By a Sterling Graduate

I spent a weekend in July with Sterling and found your "Open Letter" pretty much accurate. The weekend offers some pretty intense activities without much preparation for re-entering the outside world except for the promise of continuing in the Men's Division. The activities included pretending a partner was a female against whom you had some anger, and screaming at him "Fuck you for..." (all the reasons); this was done at 2:00 AM Sunday. Another activity involved expressing grief or anger that may have been corked for years. Another involved forgiving one's father and thanking him for all the things, positive or negative--he had taught.

I have to say that the activities were valuable for me personally, as was the intense connection with other men, but that the Sterling people are not equipped to deal with men in an intelligent, humane manner.

Most of the time I felt used, angry, and bitter that my "sponsor" had so misunderstood me to think I would enjoy this weekend. One positive was my newfound ability to get extremely angry with him afterwards -- and I have always held a tight lid on my anger.

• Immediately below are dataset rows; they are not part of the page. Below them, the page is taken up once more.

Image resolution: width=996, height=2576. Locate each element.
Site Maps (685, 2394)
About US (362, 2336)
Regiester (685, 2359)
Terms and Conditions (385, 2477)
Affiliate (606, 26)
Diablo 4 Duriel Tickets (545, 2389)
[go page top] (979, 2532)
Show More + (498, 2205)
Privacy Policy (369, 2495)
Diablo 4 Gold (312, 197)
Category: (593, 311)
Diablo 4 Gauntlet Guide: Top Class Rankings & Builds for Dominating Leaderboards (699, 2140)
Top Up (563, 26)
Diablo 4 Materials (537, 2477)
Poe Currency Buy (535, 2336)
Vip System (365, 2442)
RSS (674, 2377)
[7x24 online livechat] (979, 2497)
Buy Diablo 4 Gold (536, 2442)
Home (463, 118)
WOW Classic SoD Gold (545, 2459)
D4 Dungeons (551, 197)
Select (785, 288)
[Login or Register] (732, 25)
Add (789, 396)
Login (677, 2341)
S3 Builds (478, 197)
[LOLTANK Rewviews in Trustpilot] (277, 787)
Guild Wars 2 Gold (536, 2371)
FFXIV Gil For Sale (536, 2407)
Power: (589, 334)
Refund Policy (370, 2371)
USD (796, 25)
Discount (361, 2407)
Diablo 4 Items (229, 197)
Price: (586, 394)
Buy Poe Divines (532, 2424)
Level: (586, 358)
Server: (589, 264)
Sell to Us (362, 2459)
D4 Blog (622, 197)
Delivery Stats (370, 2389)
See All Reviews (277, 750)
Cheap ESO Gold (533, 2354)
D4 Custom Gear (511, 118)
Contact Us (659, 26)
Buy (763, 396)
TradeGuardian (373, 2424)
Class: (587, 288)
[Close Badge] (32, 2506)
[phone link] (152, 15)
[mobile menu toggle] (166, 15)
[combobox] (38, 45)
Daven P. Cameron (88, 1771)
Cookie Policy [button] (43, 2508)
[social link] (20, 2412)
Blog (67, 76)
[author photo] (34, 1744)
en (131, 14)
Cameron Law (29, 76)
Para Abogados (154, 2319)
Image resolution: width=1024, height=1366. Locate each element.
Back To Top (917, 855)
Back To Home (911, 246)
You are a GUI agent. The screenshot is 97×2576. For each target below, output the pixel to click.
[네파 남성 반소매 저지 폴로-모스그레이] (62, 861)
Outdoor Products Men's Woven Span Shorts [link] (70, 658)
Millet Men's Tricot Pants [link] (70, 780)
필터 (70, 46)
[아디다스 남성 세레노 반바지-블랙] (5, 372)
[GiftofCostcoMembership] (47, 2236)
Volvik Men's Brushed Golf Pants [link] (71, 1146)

Like the man who was involved with the Men's Division for two years, and then was never contacted by his "friends" after he left, my point team men from Sterling haven't contacted me either --and this is disappointing after so many weeks of intense experiences together.

If you didn't know, the Sterling Men's Division only allows you to join if you complete their "Seven Week Point Program", which is like boot camp. you meet every week for several hours in order to confront your "barriers" and in order to plan recruiting sessions for candidates for The Weekend. Most of the time is spent on planning recruitment, and organizing "Open Houses".

Visitors to open houses can expect to be pushed to make a commitment to come to The Weekend. They may often feel browbeaten, although some of them may appreciate that others seem to care about them enough to spend hours with them, and they sign up. If "Point Team" members are having a hard time getting men to come to the open houses, they are accused of not really "living the weekend" in their lives.

Some of the stuff is good--in terms of getting a man to live from his gut, to speak up, and to help other men. However, much of it feels abusive and unfocussed, dishonest--in that the real goal of the Men's Division is to recruit for Sterling (for free).

The weekend reinforces misogyny, and most probably constitutes a "kick-ass good time" (verbiage often used by weekenders) similar to a frat party. That's what's bad about it: the weekend uses men's genuine pain and suffering in a dishonest way. However, the weekend is never billed as therapy; the disclaimer clearly states it is meant to be understood as an "event" rather than a therapy session.